Revenues up, net new assets up, custody business up. It's hard to find much that went wrong for the discount brokerage in the first quarter of the year.
TD Ameritrade Holding Corp. today reported increased quarterly revenue and profits, driven by higher assets and trading activity.
Net revenue was up 13% from a year ago, to $718 million. Operating income jumped 25% to $283 million from the first quarter of 2010.
Net income grew at a slower 5.7% rate, to $171.7 million, due to a larger income tax provision.
Net new assets for the quarter grew 13% to a record $11.5 billion.
Fred Tomczyk, chief executive, told InvestmentNews that asset growth in the firm's registered investment adviser custody business is about twice what the firm gets from its individual-investor business, with advisers contributing a "bit more" asset growth this quarter.

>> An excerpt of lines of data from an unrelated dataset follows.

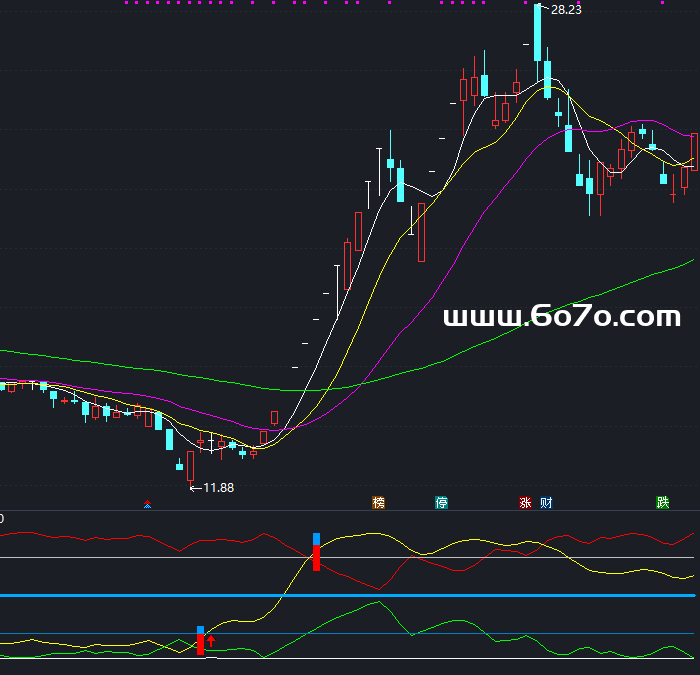Click the magenta dotted row at chart top
This screenshot has width=700, height=675.
click(300, 3)
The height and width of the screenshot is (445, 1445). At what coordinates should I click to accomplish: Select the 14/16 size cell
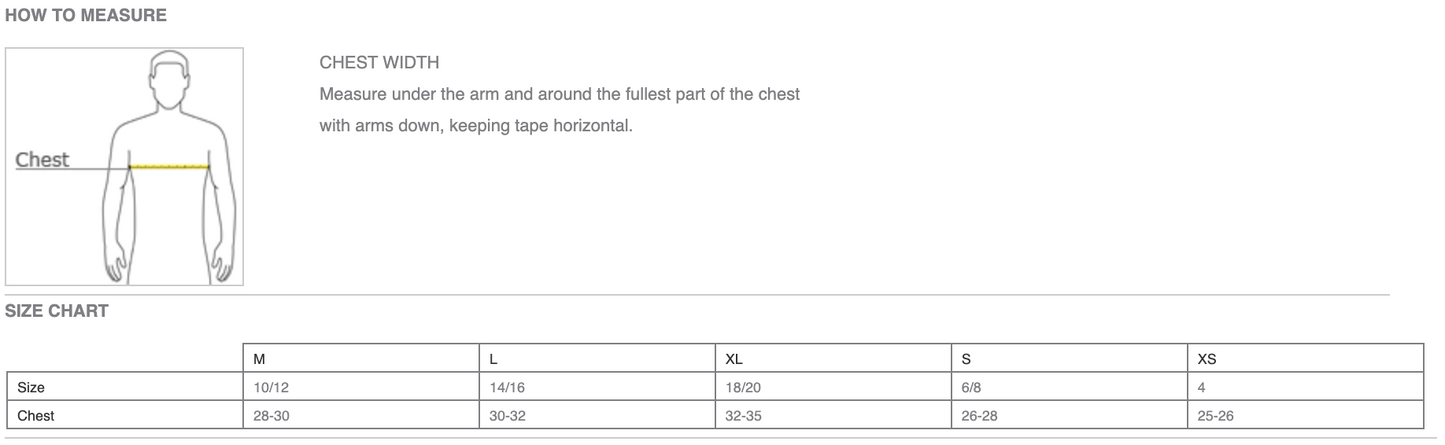507,387
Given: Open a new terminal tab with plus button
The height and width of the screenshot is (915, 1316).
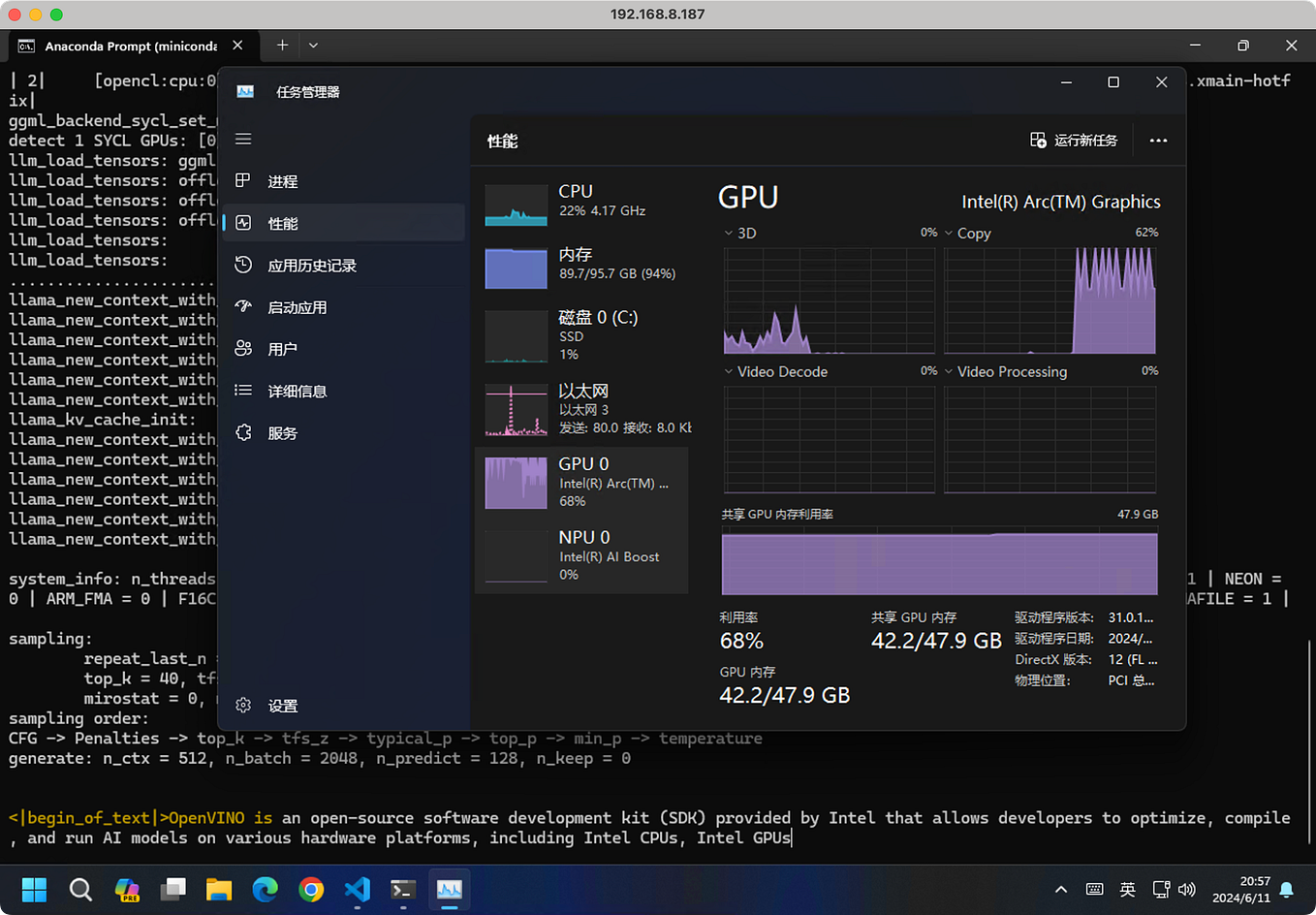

"Our existing advisers continue to do very well," he said.
The discount brokerage is adding about 90 new RIA firms per quarter, Mr. Tomczyk said.

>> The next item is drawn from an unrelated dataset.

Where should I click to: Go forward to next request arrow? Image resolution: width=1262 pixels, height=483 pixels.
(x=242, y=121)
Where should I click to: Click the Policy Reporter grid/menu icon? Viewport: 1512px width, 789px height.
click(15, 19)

In total, the firm reported record client assets of approximately $412 billion, an increase of 21% from a year ago.
About a third of that is through advisers affiliated with TD Ameritrade Institutional, the custody unit.
The company does not separately report data from its custodial business.
TD Ameritrade also said it has reached a turning point in overcoming downward pressure on net-interest income — an important revenue line for securities firms.
Like other firms, TD Ameritrade earns a spread off clients' bank deposit balances. For the first time in more than three years, the interest rate the firm is getting from reinvesting those balances is the same or higher than its current rate, Mr. Tomczyk said, "so the net-interest margin compression is behind us."
That means growth in deposits should translate into an equally large growth in interest income.
Separately, last Friday, Fitch Ratings Ltd. upgraded TD Ameritrade's debt ratings to A-, from BBB+, based on the company's strong market and debt service position.